Tournées par la section cinématographique de l’armée créée en 1915, ces images exceptionnelles ne nous montrent cependant qu’un versant de la guerre. Au service de l’effort national, elles disent la bonne humeur des soldats à l’avant et la détermination de l’arrière. Elles ne racontent pas le doute, la tristesse, et surtout pas la mort. A nous de nous rappeler que ce qu’elles ne montrent pas est au moins aussi important que ce qu’elles ont l’ambition de prouver.

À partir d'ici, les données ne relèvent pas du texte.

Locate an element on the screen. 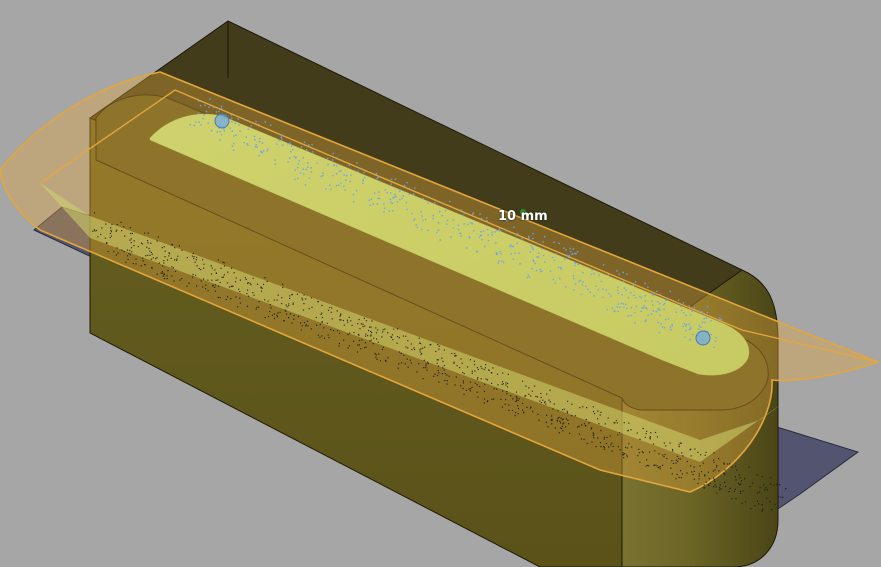  dimension-label: 10 mm is located at coordinates (523, 217).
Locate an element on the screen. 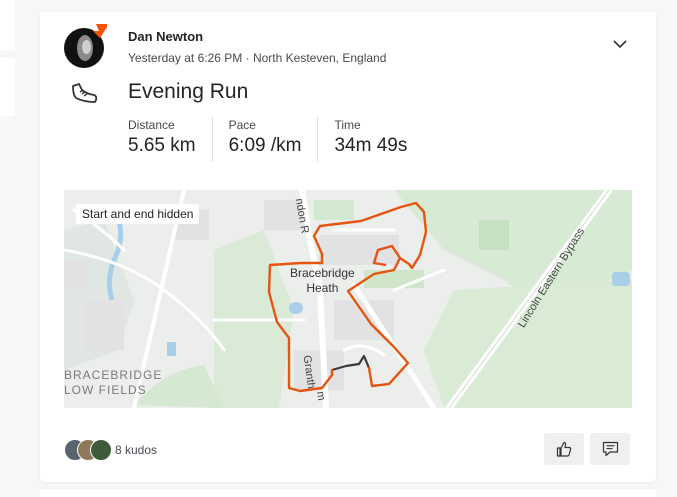  comment-button is located at coordinates (610, 449).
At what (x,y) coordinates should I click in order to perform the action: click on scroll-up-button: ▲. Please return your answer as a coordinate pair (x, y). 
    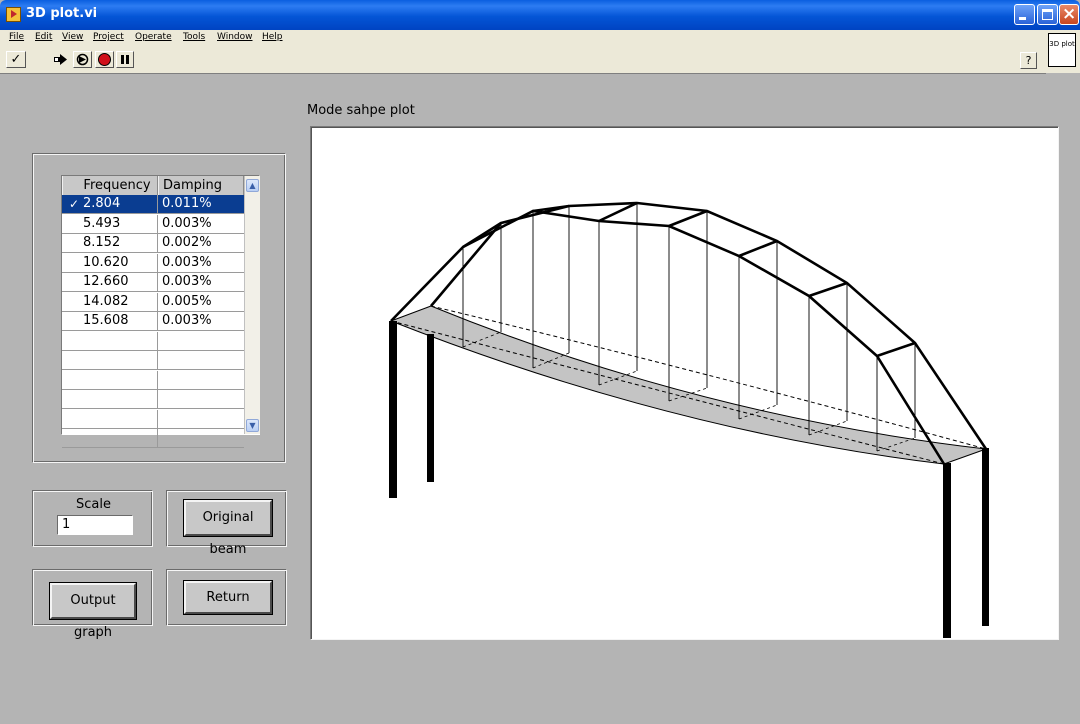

Nostradamus s’en va-t-en guerre : 1914-1918

Hachette littératures, 2008, 188 p.
Imagine-t-on qu’à la veille de fuir la capitale, le 2 septembre 1914, le gouvernement français convoque Mme Fraya, une voyante mondaine, pour lui demander si l’ennemi s’emparera de Paris ? Sait-on que le président Raymond Poincaré a reçu cette même Mme Fraya à l’Élysée en 1917 pour lui poser des questions sur la fin de la guerre ? Ou encore qu’il a reçu une jeune bergère vendéenne qui, se croyant une nouvelle Jeanne d’Arc, prétendait avoir reçu de Dieu la mission de bouter l’ennemi hors de France ? De 1914 à 1918, une flambée de prophétisme et de voyance saisit en effet les Français qui tentent de se rassurer comme ils peuvent en déchiffrant les quatrains de Nostradamus et les lignes de la main, en interrogeant les esprits, les boules de cristal ou le marc de café, tandis que les poilus, dans les tranchées, communient dans des rituels magiques censés les protéger de la mort. En ces temps d'angoisse, les contemporains s'en remettent tout simplement à l'occulte pour mieux supporter le présent et espérer enfin en l'avenir. Jean-Yves Le Naour rend compte ici d’une culture populaire, longtemps ignorée par les historiens, et offre une nouvelle approche pour la compréhension du premier conflit mondial.